▶ _Task to carry out_: Pictures excluded, please transcribe exactly the lines from the one with "Click the arrowhead" through the end of the records below, and nothing more.

(Stored records)
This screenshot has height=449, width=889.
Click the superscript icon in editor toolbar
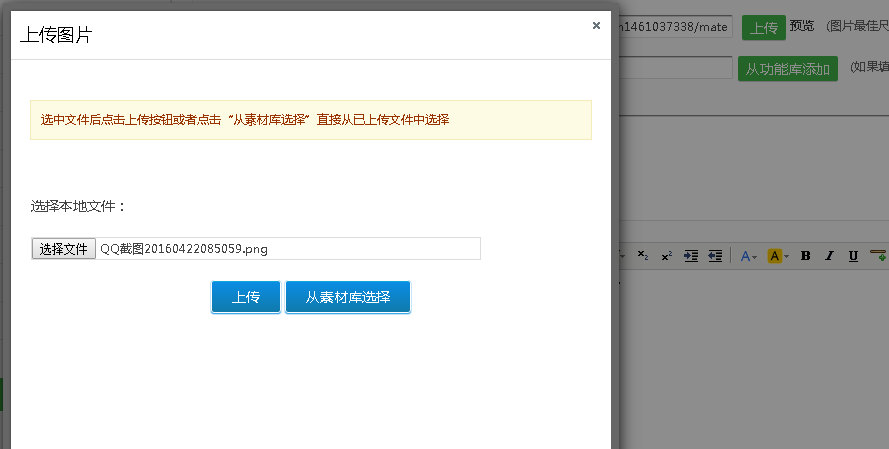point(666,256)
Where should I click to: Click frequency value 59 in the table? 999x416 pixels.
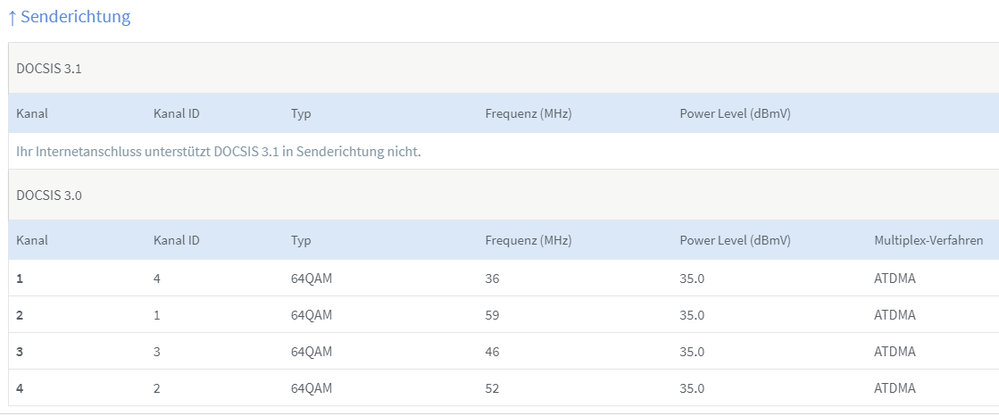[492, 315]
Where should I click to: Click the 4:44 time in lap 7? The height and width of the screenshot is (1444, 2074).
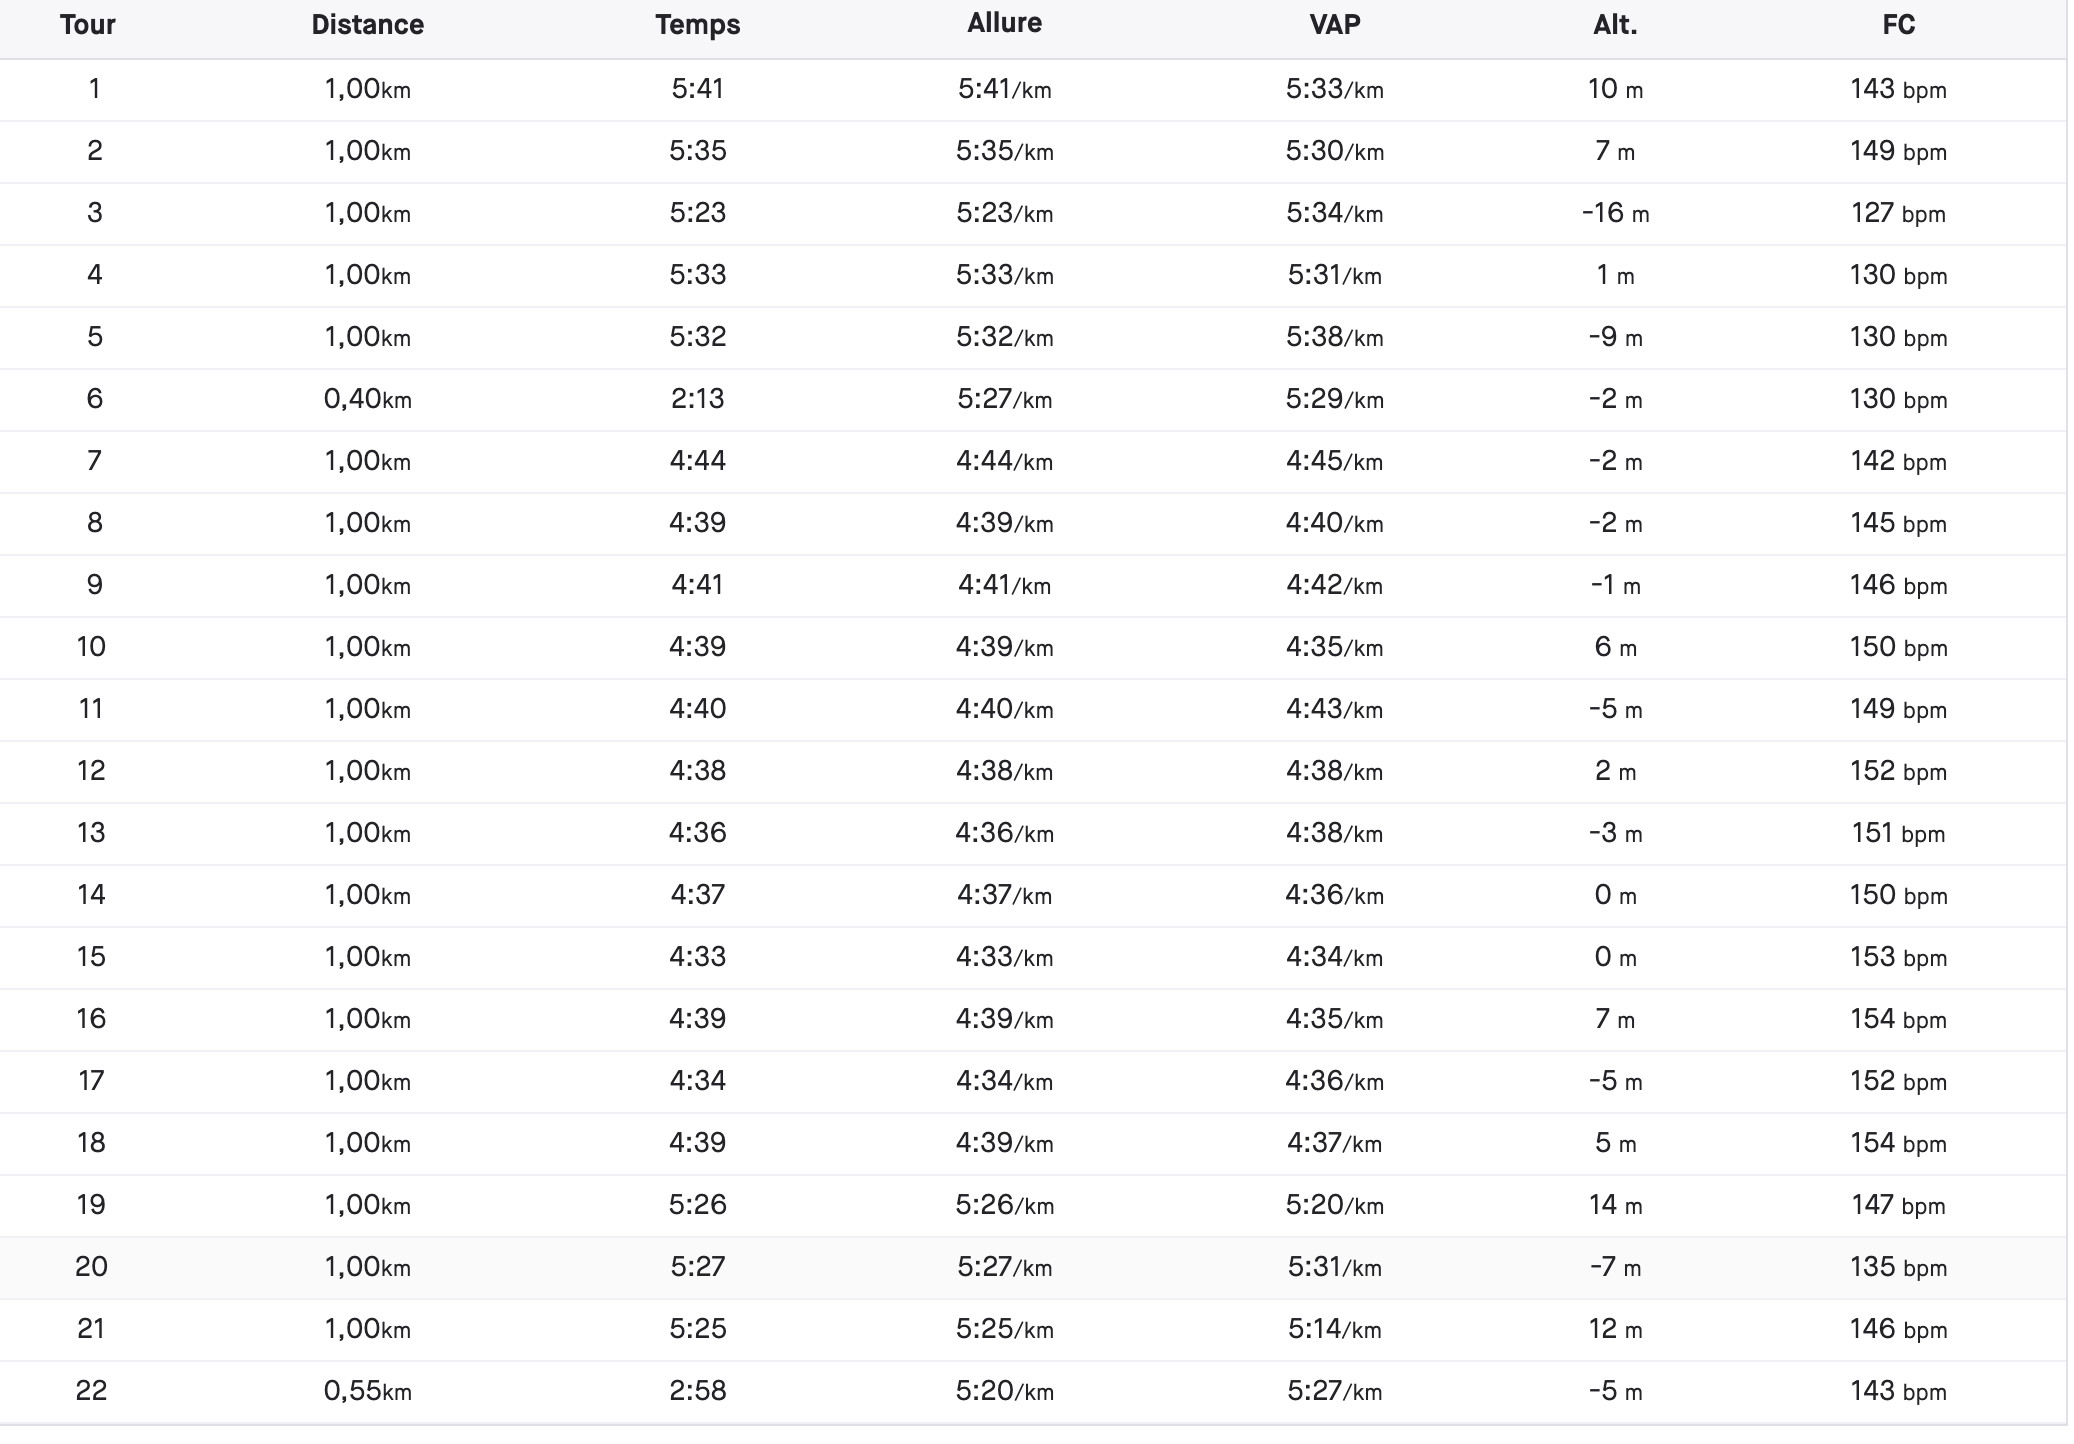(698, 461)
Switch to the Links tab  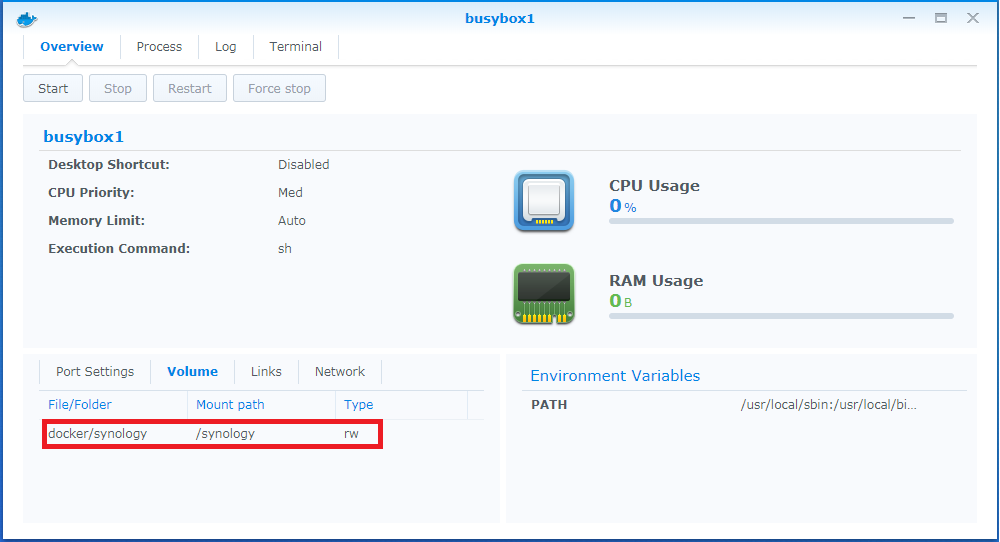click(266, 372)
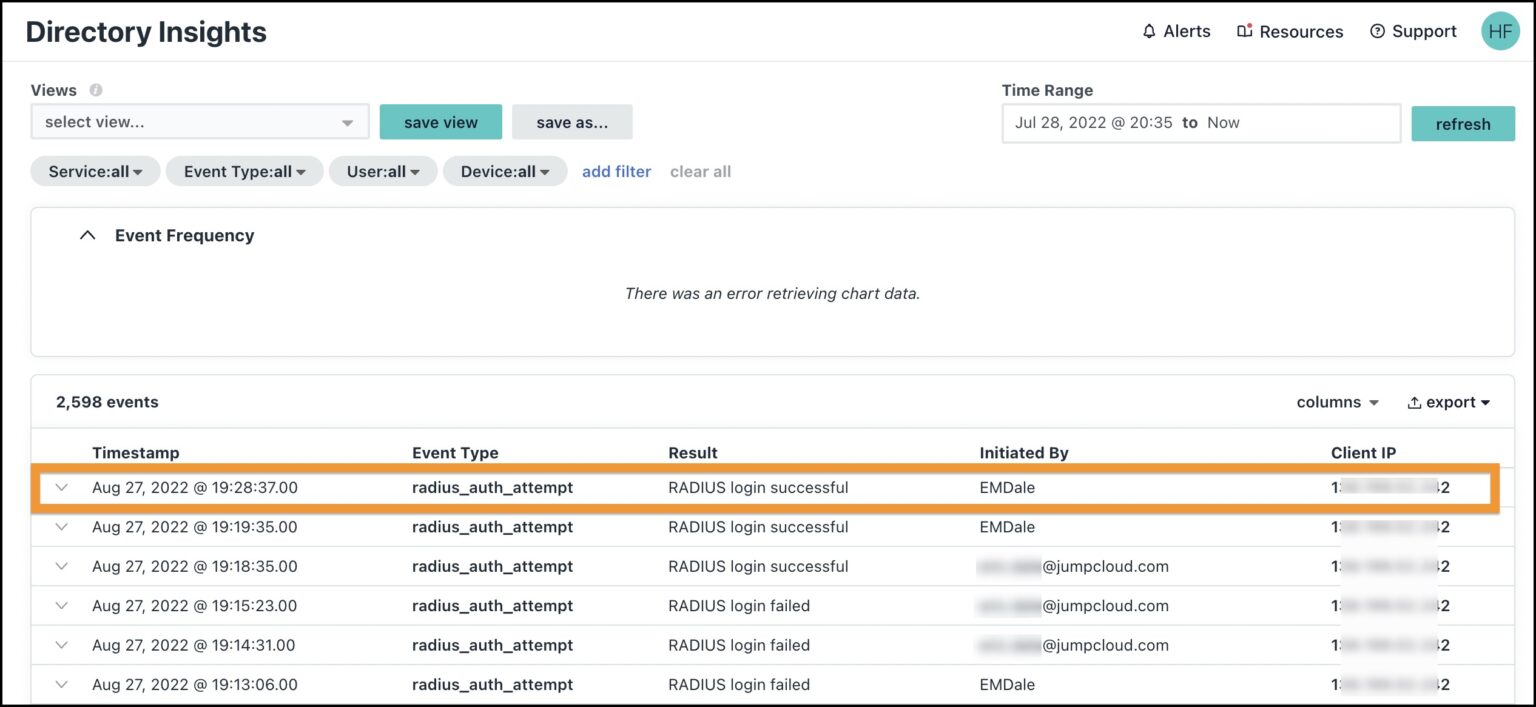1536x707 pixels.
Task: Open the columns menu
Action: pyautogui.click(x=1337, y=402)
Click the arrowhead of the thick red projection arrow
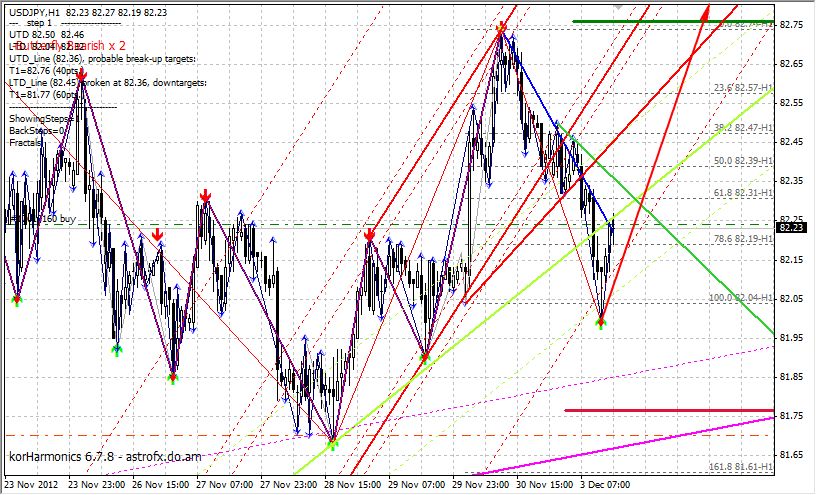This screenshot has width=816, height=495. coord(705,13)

▶ _Solution to the problem_:
Click the arrowhead of the thick red projection arrow
This screenshot has width=816, height=495. coord(705,13)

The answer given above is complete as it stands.